### YOUR TASK:
According to the source document on divorce mediation, what option remains open to a couple if mediation is not successful?

--- BEGIN SOURCE DOCUMENT ---

Divorce Mediators
What is divorce mediation?
Divorce has traditionally been handled with an adversarial approach. Each party hires a lawyer, and those lawyers go to work “warring” with one another to win the best outcome for their client. The details of the settlement are hashed out in an angry and expensive court battle. In the end, one person may “win” the desired settlement, but in reality, both spouses, and perhaps even the children, have lost a great deal financially and emotionally.
Divorce mediation is an alternative to the adversarial approach. It is a process by which the spouses negotiate a settlement with the assistance of a neutral third party. This neutral person, the mediator, will work with both of you without representing one spouse or another. Whereas in a courtroom, the judge has the ultimate authority to decide, a mediator will not make decisions for you. You and your spouse will communicate directly with one another and negotiate a settlement that suits both your needs. Mediation allows you to remain in control of your divorce, and it can save you money by eliminating lawyers’ fees and trial costs. It is usually quicker than other methods of divorce (court trials or negotiation through lawyers.) You can choose to mediate all aspects of your divorce or to only mediate certain issues, leaving others to be resolved by lawyers or the court. And mediation is voluntary and legally non-binding so if mediation is not successful, you can still take your case to court.
Is mediation right for you?
Mediation is a good approach for some couples but may not be right for everyone. There are some factors you should consider before making a decision about whether to mediate. In general, mediation may be a good option for you if the following conditions apply:
- Your divorce is a mutual decision that you’ve both accepted.
- Neither spouse is insistent upon a reconciliation.
- Both spouses can understand the basics of the financial situation.
- There are no issues of alcohol abuse, drug addiction, or domestic violence in your relationship.
- Both spouses are good parents.
- You and your spouse are generally honest with one another.
- There is no major power imbalance in your relationship and one spouse is not likely to dominate or overwhelm the other in negotiations.

--- END SOURCE DOCUMENT ---
--- BEGIN DATA LINES ---

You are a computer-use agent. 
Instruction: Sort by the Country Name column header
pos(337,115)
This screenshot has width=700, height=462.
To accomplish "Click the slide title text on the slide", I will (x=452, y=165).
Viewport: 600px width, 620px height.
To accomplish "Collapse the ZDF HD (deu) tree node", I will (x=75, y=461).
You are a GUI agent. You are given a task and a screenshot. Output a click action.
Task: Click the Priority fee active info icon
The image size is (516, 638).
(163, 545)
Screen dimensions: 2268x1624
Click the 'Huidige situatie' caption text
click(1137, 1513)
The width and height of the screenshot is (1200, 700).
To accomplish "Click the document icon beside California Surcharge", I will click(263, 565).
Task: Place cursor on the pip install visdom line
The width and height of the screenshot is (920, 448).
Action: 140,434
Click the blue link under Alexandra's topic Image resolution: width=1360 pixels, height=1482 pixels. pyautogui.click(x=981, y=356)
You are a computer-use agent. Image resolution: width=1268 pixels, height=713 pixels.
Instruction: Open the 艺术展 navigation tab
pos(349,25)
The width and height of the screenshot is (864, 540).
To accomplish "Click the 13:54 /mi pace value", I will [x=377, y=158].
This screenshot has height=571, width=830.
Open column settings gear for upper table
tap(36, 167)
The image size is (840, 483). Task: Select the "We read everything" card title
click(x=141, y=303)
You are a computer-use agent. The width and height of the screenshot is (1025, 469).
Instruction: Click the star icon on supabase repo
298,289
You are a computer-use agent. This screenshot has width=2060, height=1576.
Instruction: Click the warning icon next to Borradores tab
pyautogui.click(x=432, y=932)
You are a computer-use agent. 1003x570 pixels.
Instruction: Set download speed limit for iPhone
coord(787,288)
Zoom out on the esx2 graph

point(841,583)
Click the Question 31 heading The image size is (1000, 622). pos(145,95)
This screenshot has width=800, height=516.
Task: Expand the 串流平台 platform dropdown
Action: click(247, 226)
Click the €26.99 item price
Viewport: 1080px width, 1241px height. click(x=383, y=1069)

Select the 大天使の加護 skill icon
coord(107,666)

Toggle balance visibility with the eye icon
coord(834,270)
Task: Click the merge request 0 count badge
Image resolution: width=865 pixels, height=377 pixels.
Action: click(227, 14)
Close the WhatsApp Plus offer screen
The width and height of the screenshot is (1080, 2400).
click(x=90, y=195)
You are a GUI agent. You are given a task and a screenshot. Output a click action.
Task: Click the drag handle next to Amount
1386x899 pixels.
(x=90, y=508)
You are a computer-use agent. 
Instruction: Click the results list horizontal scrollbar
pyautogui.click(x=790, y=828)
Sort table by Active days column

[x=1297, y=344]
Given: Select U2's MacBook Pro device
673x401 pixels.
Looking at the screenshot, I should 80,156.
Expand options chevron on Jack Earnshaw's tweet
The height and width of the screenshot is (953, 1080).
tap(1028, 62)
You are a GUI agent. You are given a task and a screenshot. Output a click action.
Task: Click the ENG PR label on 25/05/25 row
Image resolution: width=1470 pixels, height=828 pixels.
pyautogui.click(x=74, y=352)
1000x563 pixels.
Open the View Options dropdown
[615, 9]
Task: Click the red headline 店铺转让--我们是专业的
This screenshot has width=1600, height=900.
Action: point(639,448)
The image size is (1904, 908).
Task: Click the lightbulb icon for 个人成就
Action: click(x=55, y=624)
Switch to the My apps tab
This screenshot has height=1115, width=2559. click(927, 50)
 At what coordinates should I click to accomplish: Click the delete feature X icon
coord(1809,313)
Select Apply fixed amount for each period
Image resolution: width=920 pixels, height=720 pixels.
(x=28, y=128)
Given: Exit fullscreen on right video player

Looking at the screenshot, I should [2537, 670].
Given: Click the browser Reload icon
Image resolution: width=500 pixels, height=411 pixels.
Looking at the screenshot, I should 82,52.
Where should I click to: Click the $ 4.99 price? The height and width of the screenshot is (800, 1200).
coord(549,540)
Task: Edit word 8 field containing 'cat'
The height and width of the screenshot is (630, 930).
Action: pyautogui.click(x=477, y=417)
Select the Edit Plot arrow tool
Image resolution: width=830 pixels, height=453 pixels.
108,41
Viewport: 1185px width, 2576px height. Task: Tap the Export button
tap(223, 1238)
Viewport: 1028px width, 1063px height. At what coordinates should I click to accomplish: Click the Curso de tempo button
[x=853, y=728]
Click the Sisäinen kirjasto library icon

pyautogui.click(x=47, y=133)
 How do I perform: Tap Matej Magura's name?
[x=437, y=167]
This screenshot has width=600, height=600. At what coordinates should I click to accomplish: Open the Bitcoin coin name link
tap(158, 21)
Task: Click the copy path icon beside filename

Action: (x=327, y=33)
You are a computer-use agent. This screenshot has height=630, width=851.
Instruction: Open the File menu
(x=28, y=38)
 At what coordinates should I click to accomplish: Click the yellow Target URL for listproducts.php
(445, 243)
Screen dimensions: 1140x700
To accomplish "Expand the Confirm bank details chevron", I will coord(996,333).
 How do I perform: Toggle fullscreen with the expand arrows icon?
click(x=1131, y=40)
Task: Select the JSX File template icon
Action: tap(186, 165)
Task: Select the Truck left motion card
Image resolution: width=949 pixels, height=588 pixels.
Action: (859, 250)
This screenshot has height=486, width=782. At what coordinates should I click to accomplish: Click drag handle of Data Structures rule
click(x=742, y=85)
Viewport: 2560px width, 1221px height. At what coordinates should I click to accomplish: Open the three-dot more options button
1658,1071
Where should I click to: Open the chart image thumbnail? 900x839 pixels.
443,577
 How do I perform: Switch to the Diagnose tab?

--- END DATA LINES ---

### RESPONSE TO THIS TASK:
They can still take their case to court.